Kim Jun-ki (born December 4, 1944) is a South Korean businessman. Founder and former CEO of DB Group, he is among the richest people in South Korea. In December 2024, Forbes estimated his net worth at US$1.9 billion and ranked him the 18th richest in the country.

== Biography ==
He was born on December 4, 1944, in Donghae, Gangwon Province, South Korea as the oldest male and second of eight children. He came from a family of politicians and elites; his father was politician Kim Jin-man. His siblings eventually became elite figures in business and politics. He graduated from Kyunggi High School in 1964. He studied economics at Korea University. In 1969, during his studies he went on a trip to United States. He was inspired by what he saw, and decided to withdraw from university and found a construction company, Miryung Construction, that year. He would eventually graduate from university in 1973. In the 1970s, amidst a boom in construction in the Middle East, his company grew to become one of the 30 largest in South Korea. With this new capital, he acquired other businesses and entered other industries.

In 2009, he was sentenced to three years in prison, four in probation, and 200 hours of community service for illegal stock trading at the expense of the company. The following year, he was pardoned and released.

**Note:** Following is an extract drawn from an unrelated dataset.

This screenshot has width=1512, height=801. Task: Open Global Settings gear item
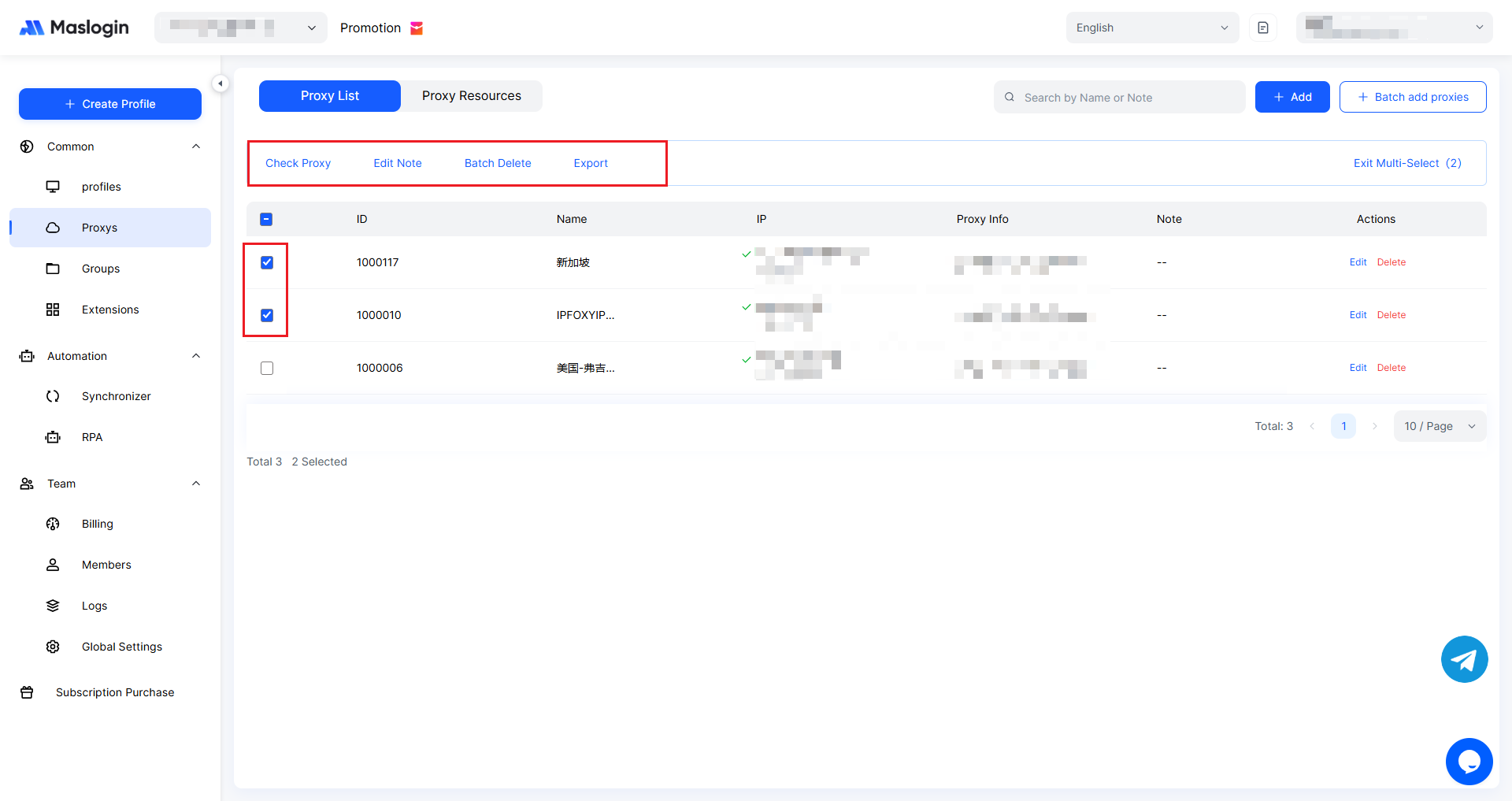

In 2015, he was accused of misappropriating company funds in order to secure the purchase of Dongbu Daewoo Electronics. The claim was investigated over the following two years, and the case closed without charges.

In 2018, his secretary reported that he habitually sexually harassed her from February to July 2017; for this he was investigated by the police. He reportedly left to the United States for medical treatment during the investigation, and did not respond to three police summons to return. The South Korean police attempted to secure the cooperation of Interpol to return him back to South Korea, but did not succeed. In September 2017, he stepped down from his position as chairman.

In 2024, a lawsuit alleging excessively high salaries was filed by DB Group shareholders against Kim and his son.

== Personal life ==
His wife is Kim Jeong-hee, daughter of Samyang Salt executive Kim Sang-jun. They married through an arranged marriage, and have one son and daughter. Their son, Kim Nam-ho (born 1975) is an executive at DB Insurance. His daughter Kim Ju-won is married to Kim Ju-han, son of the chairman of Haedong Fire & Marine Insurance. The couple live in the United States.

Kim Nam-ho is considered the heir-apparent to the company.